In other words, I’d suggest ordering two or more at a time … even when you’re shipping them out as gifts … rather than send them once a month like that! The cheese stays just as fresh. As long as you don’t open the tins and you keep your cheese refrigerated, they say the shelf life on them is virtually endless … so, unless your gift recipient doesn’t have the fridge space to store them, it’s more economical for you to send them, say, three tins of cheese at one time … than it is to set them up on a month-to-month gift of cheese.

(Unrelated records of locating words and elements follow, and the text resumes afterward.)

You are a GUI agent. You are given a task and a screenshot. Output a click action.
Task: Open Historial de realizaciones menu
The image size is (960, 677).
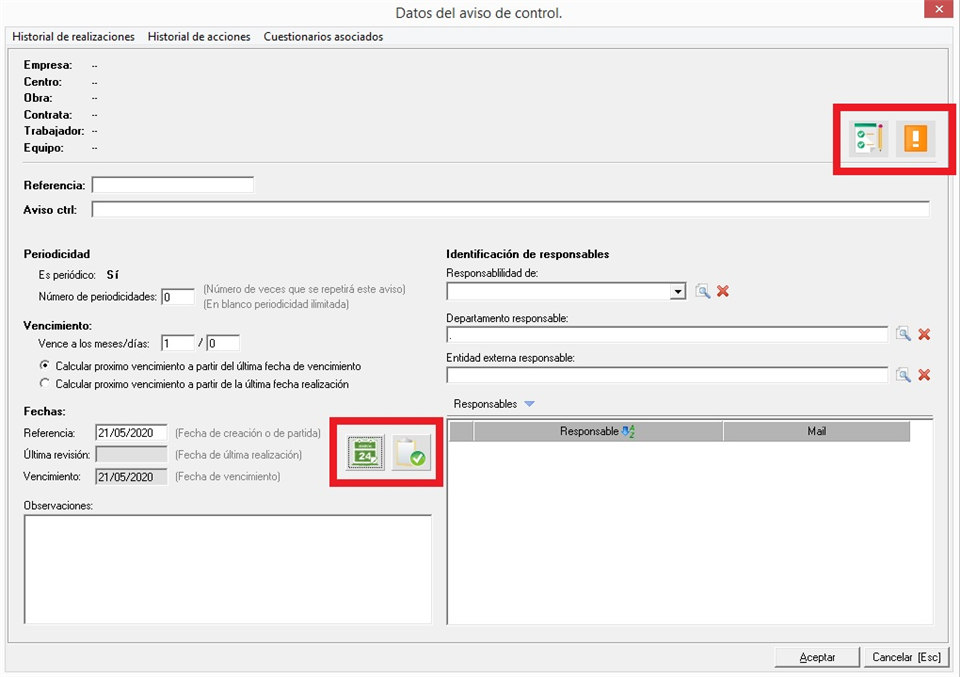[73, 37]
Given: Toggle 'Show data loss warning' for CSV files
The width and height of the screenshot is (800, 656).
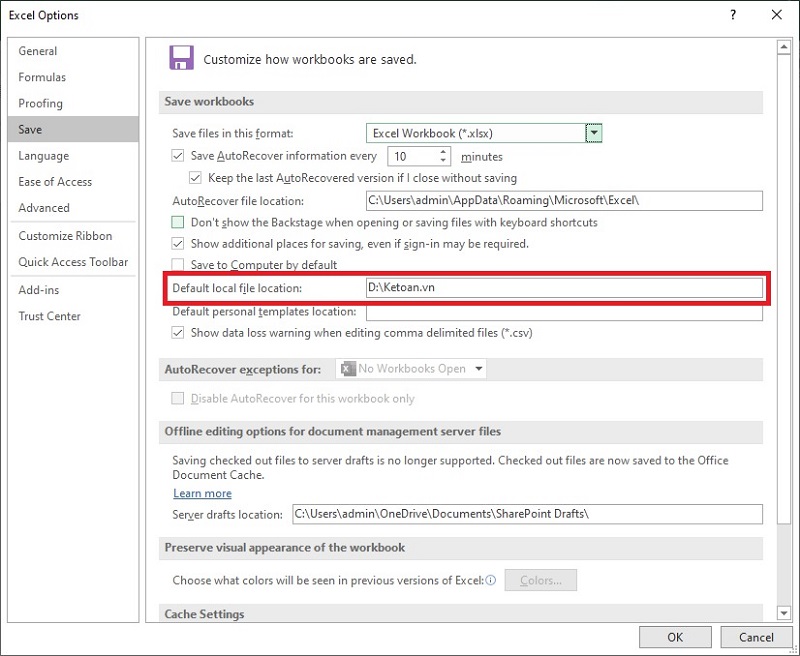Looking at the screenshot, I should [x=177, y=333].
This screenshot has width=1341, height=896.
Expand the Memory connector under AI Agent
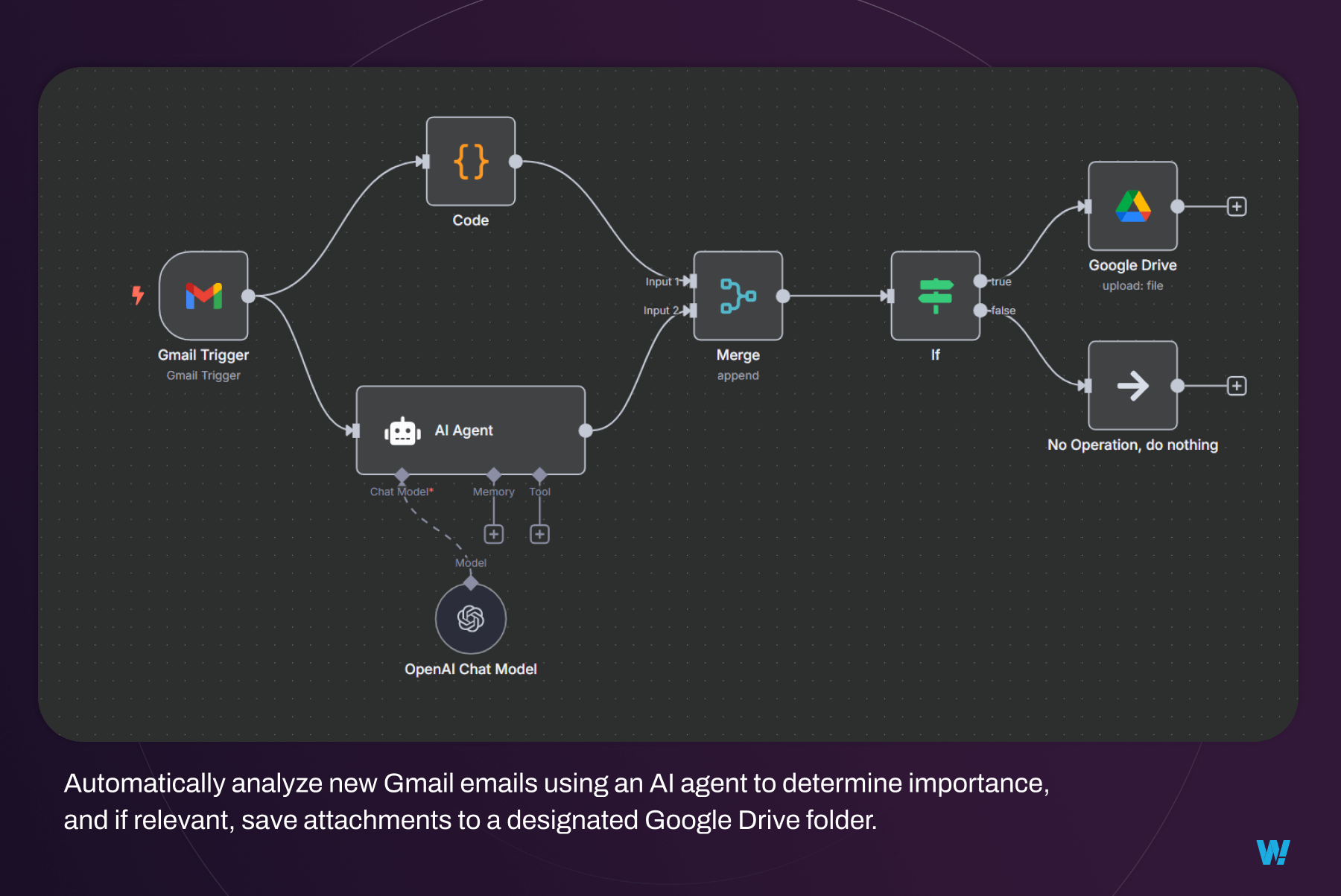[494, 533]
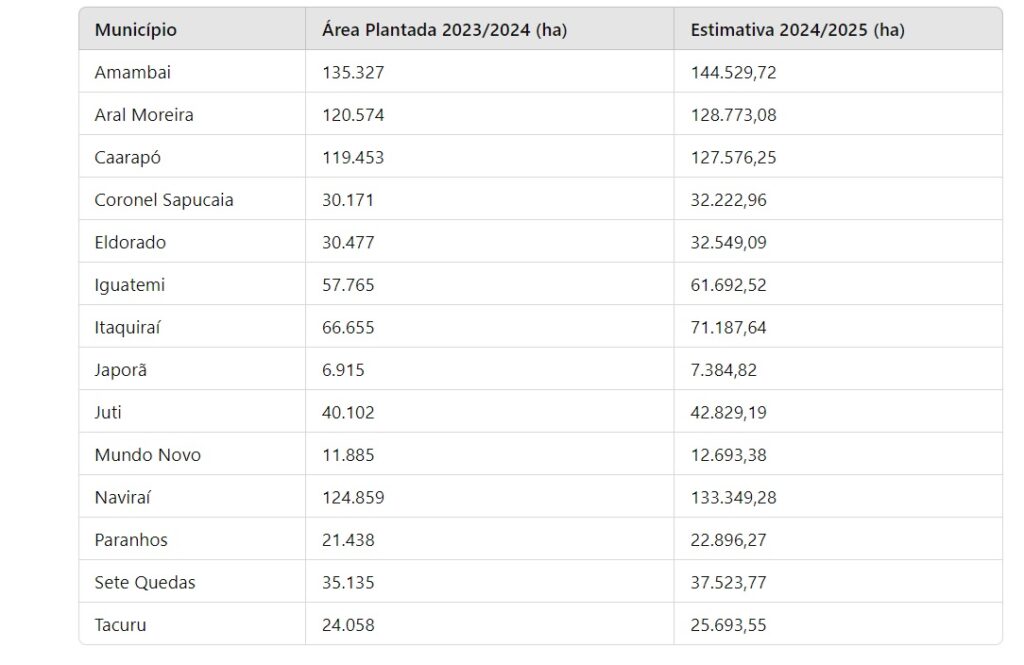Select the Eldorado planted area value 30.477
The width and height of the screenshot is (1024, 665).
point(348,242)
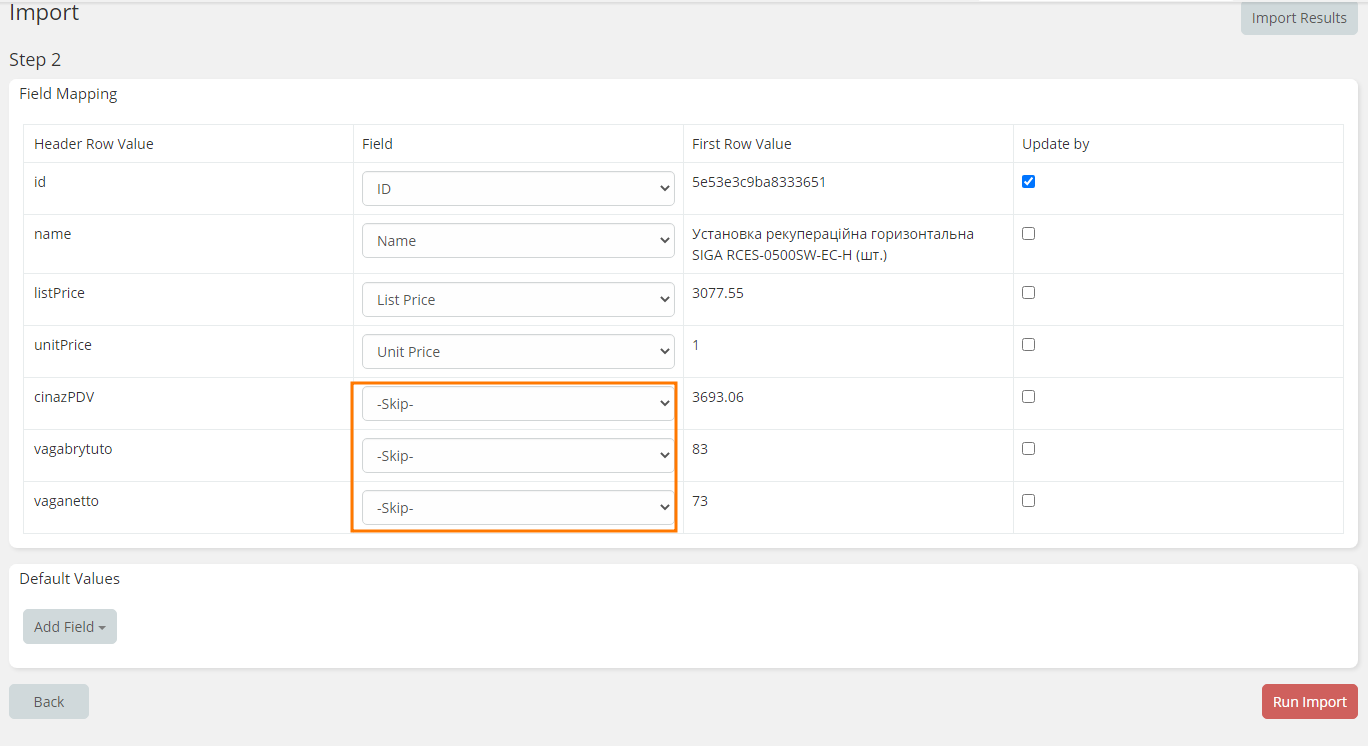The image size is (1368, 746).
Task: Open the Field dropdown for id row
Action: (x=517, y=189)
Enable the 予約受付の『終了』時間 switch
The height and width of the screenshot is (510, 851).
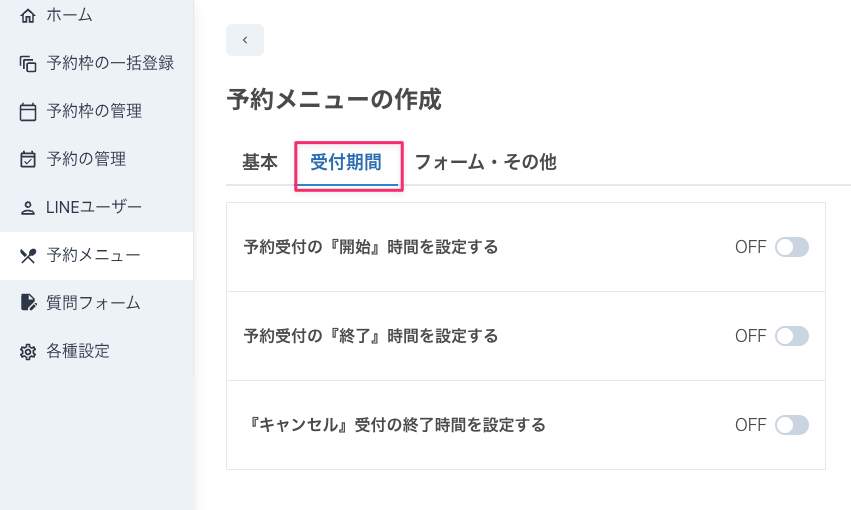tap(792, 336)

It’s not priced like Velveeta, but–as I’m sure you’ll agree–that isn’t all that bad for great gourmet cheese either. I’ve paid upwards of $25/lb for pedestrian sorts of artisan cheeses, and >$40/lb for some of the better ones … so $11.20-$13.33/lb is awesome for this cheese! Granted, we really like the Tillamook Vintage White cheddar … and the Safeway down at the end of our street sells it for $4.40/lb … but this is MUCH better cheese all the way around, more like some of the cheeses I buy at my local Central Market … so I consider it worth the expense, and then some!
If you’re not sure what flavor you’d like–or if you don’t want to spend an entire 30 ounces on one cheese–then WSU also offers a Variety Pack (30 ounces total weight, $32 with shipping … so, a little over $17/lb) that includes wedges of their Cougar Gold, American Cheddar, Viking, and Smoky Cheddar cheeses. It’s definitely more expensive that way, but you can also sample small amounts of four different cheeses in one delivery, without committing fridge space to four different cans. You might decide it’s worth it to you.
According to their website, they also do special flavors periodically … but I don’t see a way to sign up for any notifications from them. I guess we just have to hope that–once we’ve ordered from them once–they’ll either send us notice when they’re making something special … or we’ll have to remember to go back and check periodically on our own.
Either way, though, I’m definitely ordering more Cougar cheese … and soon!